Utilizando informações da Agência Nacional de Mineração (ANM) e da Fundação Nacional dos Povos Indígenas (Funai), o observatório encontrou 2.055 requerimentos de exploração mineral que se sobrepõem ou estão a menos de 10 km de terras indígenas. Nos últimos anos, houve um aumento significativo nos pedidos de exploração, com 29.213 requerimentos relacionados a 27 minerais essenciais, sendo que metade deles foi protocolada entre 2021 e 2025. Minerais como cobre e lítio são cruciais para tecnologias de energia renovável, como solar e eólica. Entretanto, essa corrida por minerais estratégicos tem sido utilizada para flexibilizar a legislação sobre impactos socioambientais da mineração, avançando na exploração de territórios tradicionais.

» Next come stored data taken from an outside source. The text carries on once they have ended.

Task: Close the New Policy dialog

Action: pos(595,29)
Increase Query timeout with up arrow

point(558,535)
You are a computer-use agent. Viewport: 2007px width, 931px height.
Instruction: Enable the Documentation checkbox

A análise do observatório revelou que 38 territórios já estão sendo afetados pela mineração de minerais críticos, sendo a Terra Indígena Kiriri de Caldas, em Minas Gerais, a mais impactada, com 55 áreas minerárias. A Articulação dos Povos Indígenas do Brasil (Apib) critica essa situação, afirmando que a busca por uma transição energética “limpa” está replicando padrões coloniais de exploração e sendo sustentada por grandes investimentos. O relatório da Apib destaca a contradição moral e social de expandir a mineração em terras indígenas sob a justificativa de uma transição energética que, na prática, causa destruição.

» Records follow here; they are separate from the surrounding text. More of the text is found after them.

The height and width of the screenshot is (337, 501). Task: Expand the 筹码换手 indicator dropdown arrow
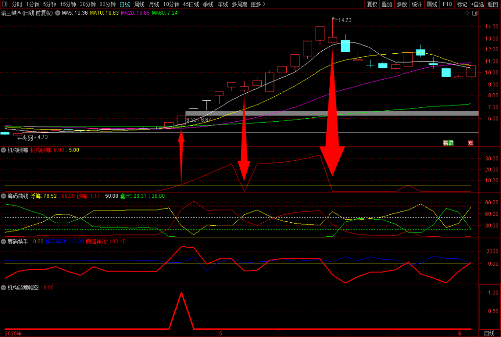click(3, 241)
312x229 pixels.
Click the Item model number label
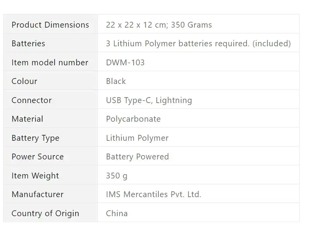[50, 63]
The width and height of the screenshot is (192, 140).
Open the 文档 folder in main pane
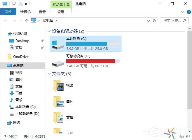point(63,117)
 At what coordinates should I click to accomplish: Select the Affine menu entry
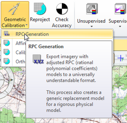(21, 43)
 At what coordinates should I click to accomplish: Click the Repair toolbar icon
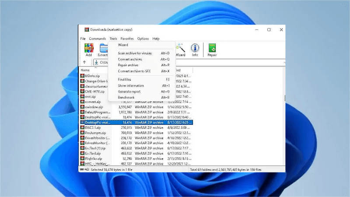coord(212,48)
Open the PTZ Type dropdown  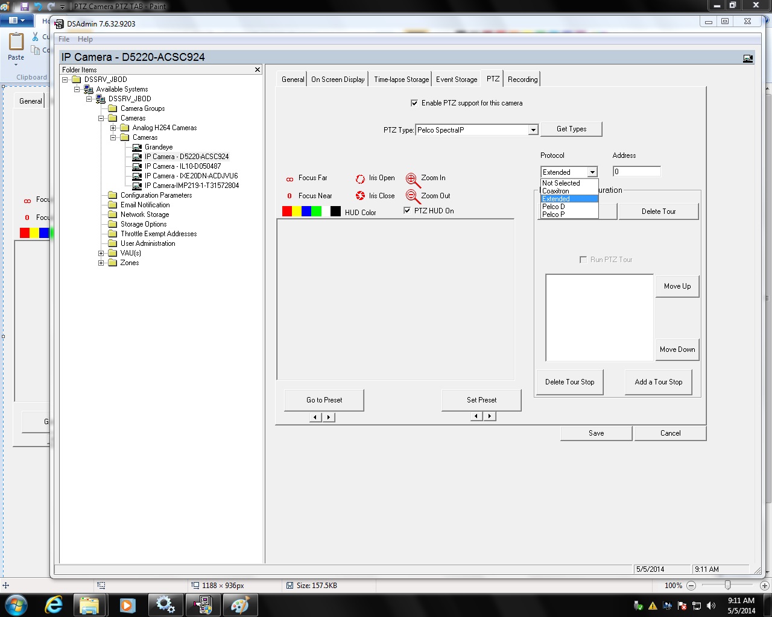(533, 130)
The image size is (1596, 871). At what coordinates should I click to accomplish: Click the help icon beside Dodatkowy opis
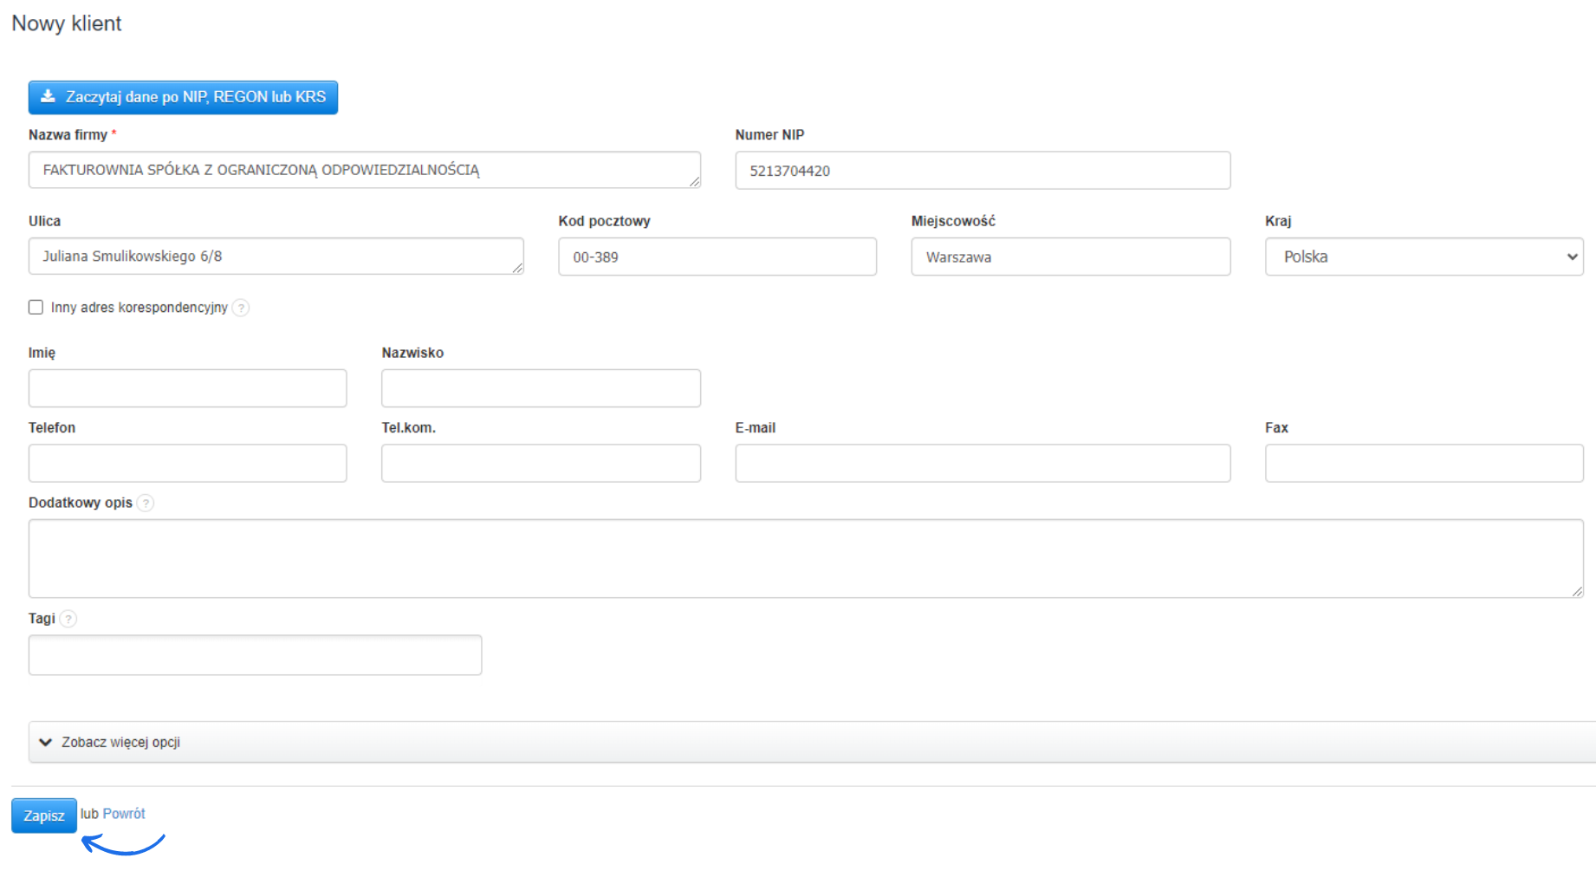coord(146,503)
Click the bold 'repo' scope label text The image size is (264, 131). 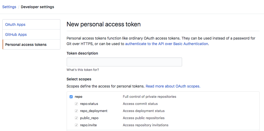[x=78, y=97]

No âmbito legislativo, o presidente do Senado, Davi Alcolumbre, criou um grupo de trabalho em 2025 para discutir a regulamentação da mineração em terras indígenas. A Apib considera essa iniciativa como um possível “lobby agromineral” dentro do Legislativo. A questão da mineração também foi central nos debates do Acampamento Terra Livre (ATL), que reuniu mais de 7 mil indígenas em Brasília, onde a demarcação de terras foi defendida como uma resposta eficaz à crise climática.
O Brasil é rico em recursos minerais, possuindo a segunda maior reserva de terras raras e a sexta maior de lítio do mundo, segundo o Ministério de Minas e Energia. Além de seu uso na transição energética, esses minerais têm aplicações na tecnologia militar, aumentando a sua cobiça internacional. A situação foi acentuada por declarações de políticos, como o pré-candidato à presidência Flávio Bolsonaro, que manifestou disposição em alinhar os interesses brasileiros com os dos Estados Unidos, visando a exploração das reservas minerais do país.

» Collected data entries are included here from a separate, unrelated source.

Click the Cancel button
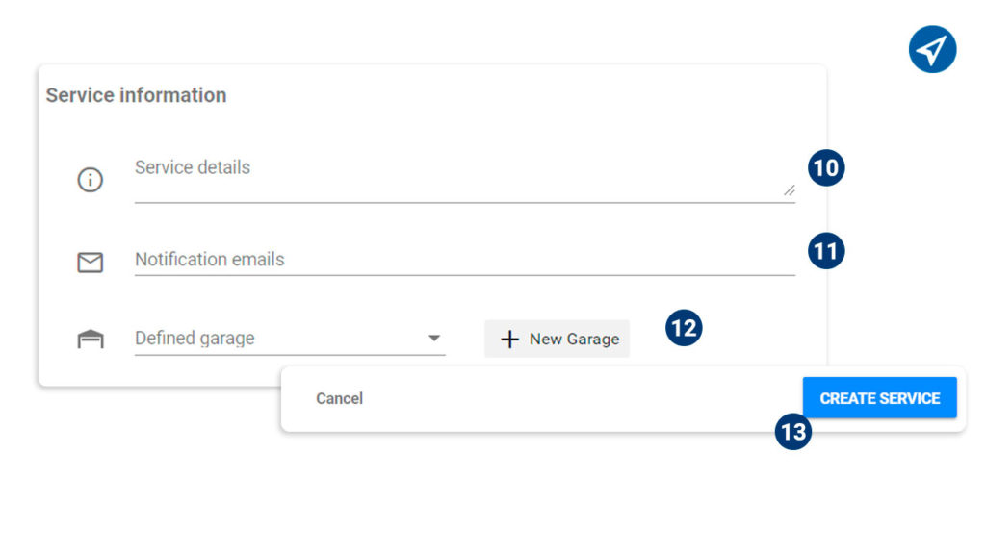Image resolution: width=986 pixels, height=554 pixels. pos(339,398)
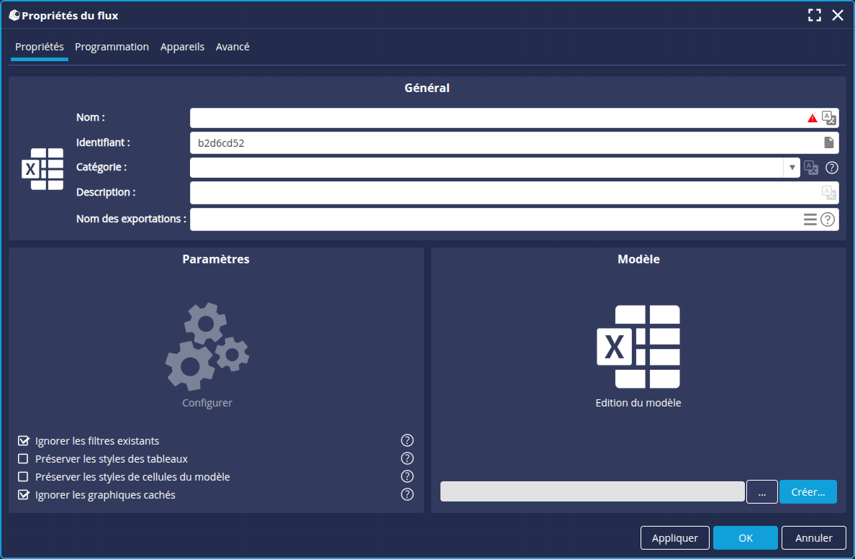Browse model files with the ... button

[x=761, y=491]
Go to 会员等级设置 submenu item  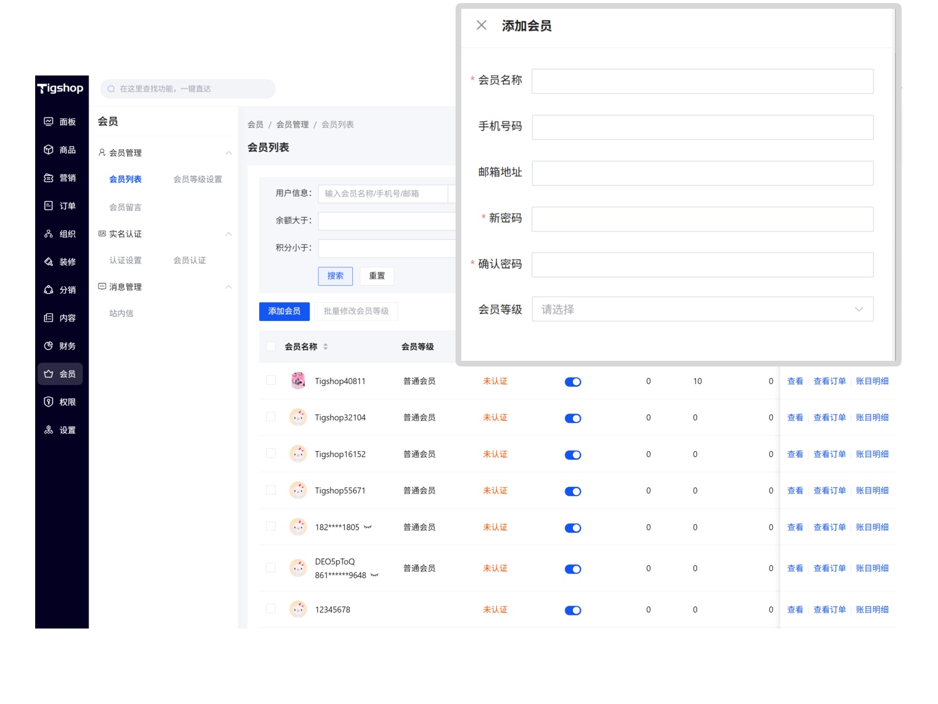[x=198, y=180]
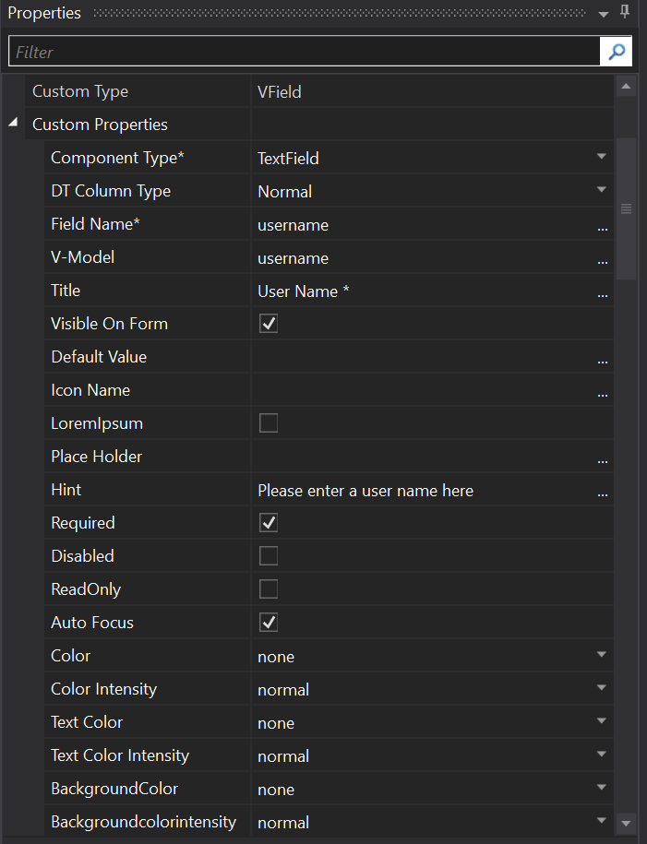
Task: Uncheck the Visible On Form checkbox
Action: coord(269,324)
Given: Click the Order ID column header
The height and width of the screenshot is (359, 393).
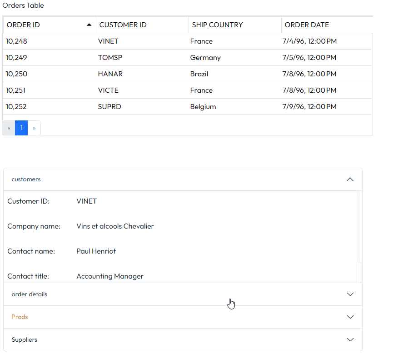Looking at the screenshot, I should point(50,25).
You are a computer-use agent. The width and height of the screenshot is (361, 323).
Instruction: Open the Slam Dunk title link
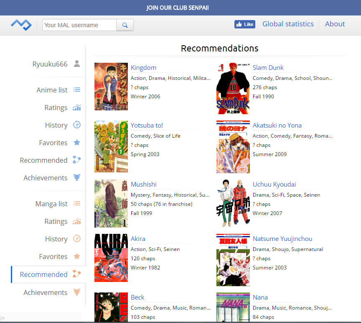coord(268,68)
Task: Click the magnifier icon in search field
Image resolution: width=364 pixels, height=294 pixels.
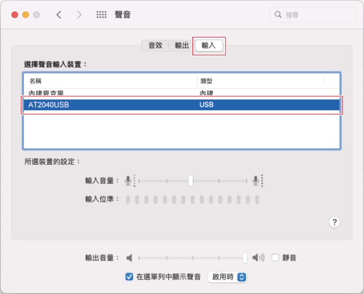Action: click(x=278, y=15)
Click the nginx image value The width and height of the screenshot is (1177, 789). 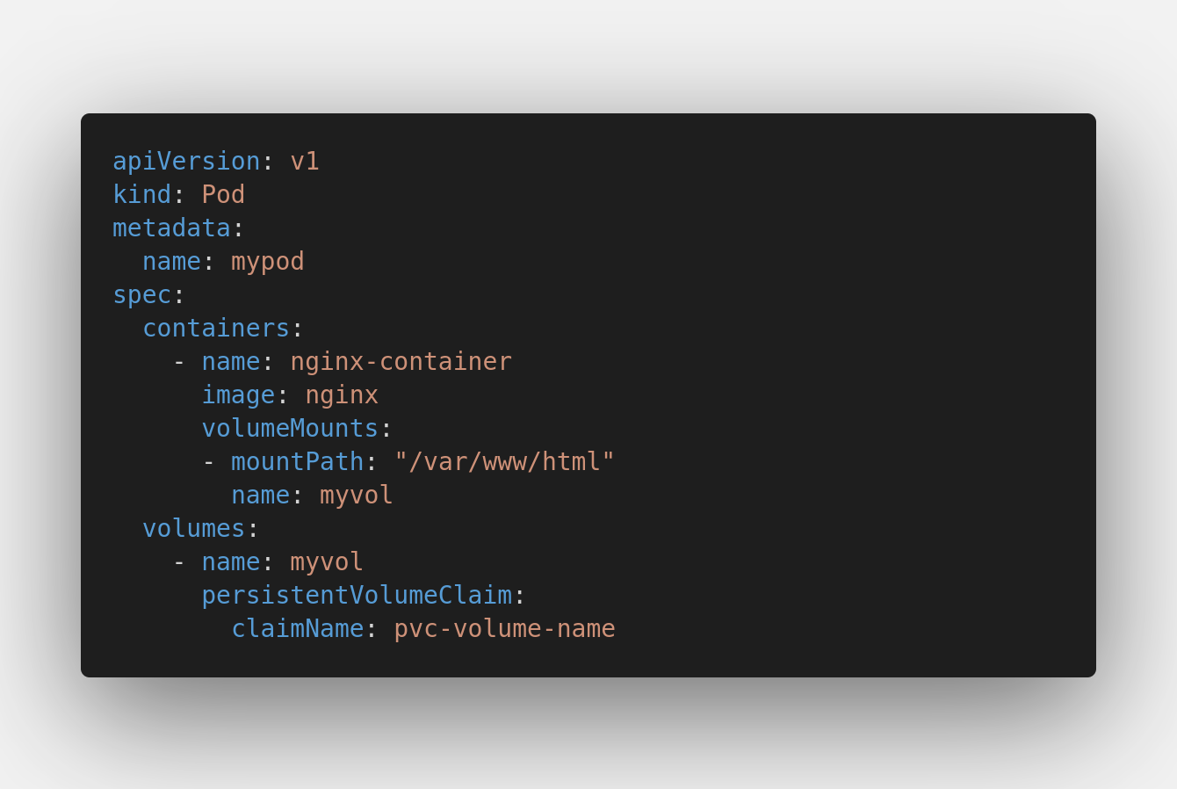pos(341,395)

Em resumo, a exploração de minerais críticos no Brasil apresenta um dilema ético e ambiental, especialmente em relação às terras indígenas. A busca por fontes de energia renovável está gerando um conflito entre a necessidade de desenvolvimento sustentável e a proteção dos direitos dos povos indígenas, exigindo uma reflexão urgente sobre as consequências dessa exploração.